▽
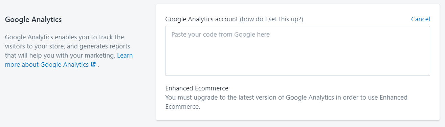Click the bottom-right corner of the code textarea
The image size is (445, 127).
point(428,73)
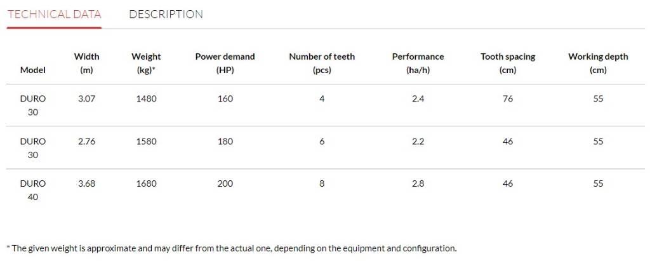Click the 76 tooth spacing value

pyautogui.click(x=508, y=99)
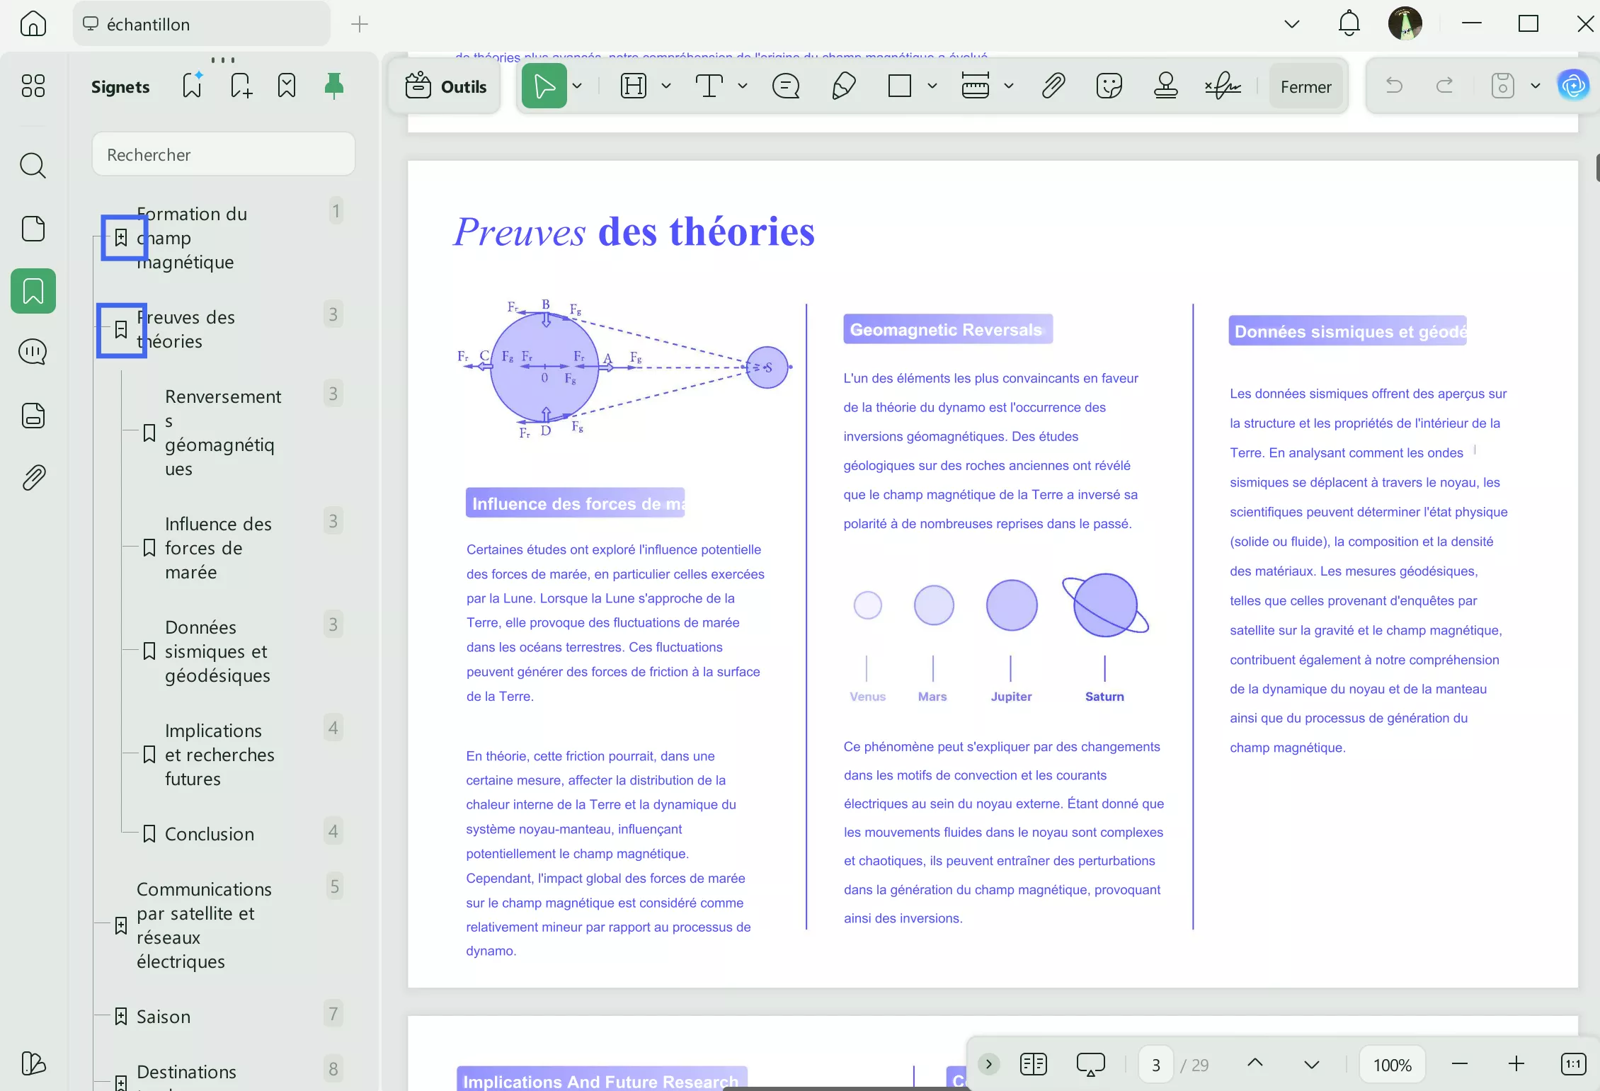Toggle the pin on the Signets panel
The image size is (1600, 1091).
[333, 86]
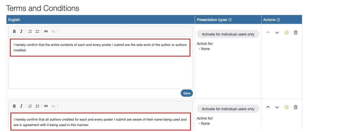Apply Italic in first term's editor
The height and width of the screenshot is (132, 356).
click(22, 31)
△
■ Given instruction: Turn the data above into a Markdown table with the columns Number and Entry, one numbered row per line, skipping blank lines and leaving the pictures out.

■ Task output:
| Number | Entry |
|---|---|
| 1 | Click the bottom-right corner of the code textarea |
| 2 | The image size is (445, 127). |
| 3 | point(428,73) |
| 4 | Click the 76 tooth spacing value |
| 5 | pyautogui.click(x=508, y=99) |
| 6 | Toggle the pin on the Signets panel |
| 7 | The image size is (1600, 1091). |
| 8 | [333, 86] |
| 9 | Apply Italic in first term's editor |
| 10 | The height and width of the screenshot is (132, 356). |
| 11 | click(22, 31) |